─── RECORDED DATA ───

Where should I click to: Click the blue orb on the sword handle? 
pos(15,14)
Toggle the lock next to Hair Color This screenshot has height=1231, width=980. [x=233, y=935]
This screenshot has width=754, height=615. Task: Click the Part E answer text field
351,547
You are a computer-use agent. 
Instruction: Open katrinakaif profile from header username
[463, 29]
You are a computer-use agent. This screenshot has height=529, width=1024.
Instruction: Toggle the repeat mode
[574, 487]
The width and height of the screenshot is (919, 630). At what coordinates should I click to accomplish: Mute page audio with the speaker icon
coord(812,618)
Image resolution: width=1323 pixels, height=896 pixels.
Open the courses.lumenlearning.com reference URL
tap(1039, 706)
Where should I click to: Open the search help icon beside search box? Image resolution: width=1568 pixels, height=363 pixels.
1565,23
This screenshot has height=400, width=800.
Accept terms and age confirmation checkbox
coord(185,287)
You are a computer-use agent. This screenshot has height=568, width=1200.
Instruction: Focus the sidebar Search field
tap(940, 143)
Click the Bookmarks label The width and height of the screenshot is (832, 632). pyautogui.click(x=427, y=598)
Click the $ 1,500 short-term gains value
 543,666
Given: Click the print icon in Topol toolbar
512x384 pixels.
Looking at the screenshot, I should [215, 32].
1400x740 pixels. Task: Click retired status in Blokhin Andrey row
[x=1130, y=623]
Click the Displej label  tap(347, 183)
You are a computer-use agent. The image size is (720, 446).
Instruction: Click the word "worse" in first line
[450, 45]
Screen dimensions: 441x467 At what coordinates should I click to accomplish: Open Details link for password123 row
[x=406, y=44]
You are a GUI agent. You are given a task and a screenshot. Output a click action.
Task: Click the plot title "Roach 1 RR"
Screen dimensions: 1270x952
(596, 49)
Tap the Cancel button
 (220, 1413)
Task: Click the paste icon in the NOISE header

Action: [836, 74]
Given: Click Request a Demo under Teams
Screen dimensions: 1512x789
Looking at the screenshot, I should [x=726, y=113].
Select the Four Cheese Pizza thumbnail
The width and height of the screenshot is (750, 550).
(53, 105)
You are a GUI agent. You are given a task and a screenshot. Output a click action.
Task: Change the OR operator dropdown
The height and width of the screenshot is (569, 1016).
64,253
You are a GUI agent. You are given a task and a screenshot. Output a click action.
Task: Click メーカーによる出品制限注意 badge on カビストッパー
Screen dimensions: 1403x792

───

• [EXERCISE DETAILS]: All of the entries are to be set down again without alteration.

• [SOLUTION FOR THIS EXERCISE]:
Where should I click to: Click the blue orb on the sword handle? 
pos(15,14)
Toggle the lock next to Hair Color This screenshot has height=1231, width=980. [x=233, y=935]
This screenshot has width=754, height=615. Task: Click the Part E answer text field
351,547
You are a computer-use agent. 
Instruction: Open katrinakaif profile from header username
[463, 29]
You are a computer-use agent. This screenshot has height=529, width=1024.
Instruction: Toggle the repeat mode
[574, 487]
The width and height of the screenshot is (919, 630). At what coordinates should I click to accomplish: Mute page audio with the speaker icon
coord(812,618)
Image resolution: width=1323 pixels, height=896 pixels.
Open the courses.lumenlearning.com reference URL
tap(1039, 706)
Where should I click to: Open the search help icon beside search box? Image resolution: width=1568 pixels, height=363 pixels.
1565,23
This screenshot has height=400, width=800.
Accept terms and age confirmation checkbox
coord(185,287)
You are a computer-use agent. This screenshot has height=568, width=1200.
Instruction: Focus the sidebar Search field
tap(940, 143)
Click the Bookmarks label The width and height of the screenshot is (832, 632). pyautogui.click(x=427, y=598)
Click the $ 1,500 short-term gains value
 543,666
Given: Click the print icon in Topol toolbar
512x384 pixels.
Looking at the screenshot, I should [215, 32].
1400x740 pixels. Task: Click retired status in Blokhin Andrey row
[x=1130, y=623]
Click the Displej label  tap(347, 183)
You are a computer-use agent. The image size is (720, 446).
Instruction: Click the word "worse" in first line
[450, 45]
Screen dimensions: 441x467 At what coordinates should I click to accomplish: Open Details link for password123 row
[x=406, y=44]
You are a GUI agent. You are given a task and a screenshot. Output a click action.
Task: Click the plot title "Roach 1 RR"
Screen dimensions: 1270x952
(596, 49)
Tap the Cancel button
 (220, 1413)
Task: Click the paste icon in the NOISE header

Action: [836, 74]
Given: Click Request a Demo under Teams
Screen dimensions: 1512x789
Looking at the screenshot, I should [x=726, y=113].
Select the Four Cheese Pizza thumbnail
The width and height of the screenshot is (750, 550).
(53, 105)
You are a GUI agent. You are given a task and a screenshot. Output a click action.
Task: Change the OR operator dropdown
The height and width of the screenshot is (569, 1016).
64,253
You are a GUI agent. You are given a task and a screenshot. Output a click action.
Task: Click メーカーによる出品制限注意 badge on カビストッパー
Screen dimensions: 1403x792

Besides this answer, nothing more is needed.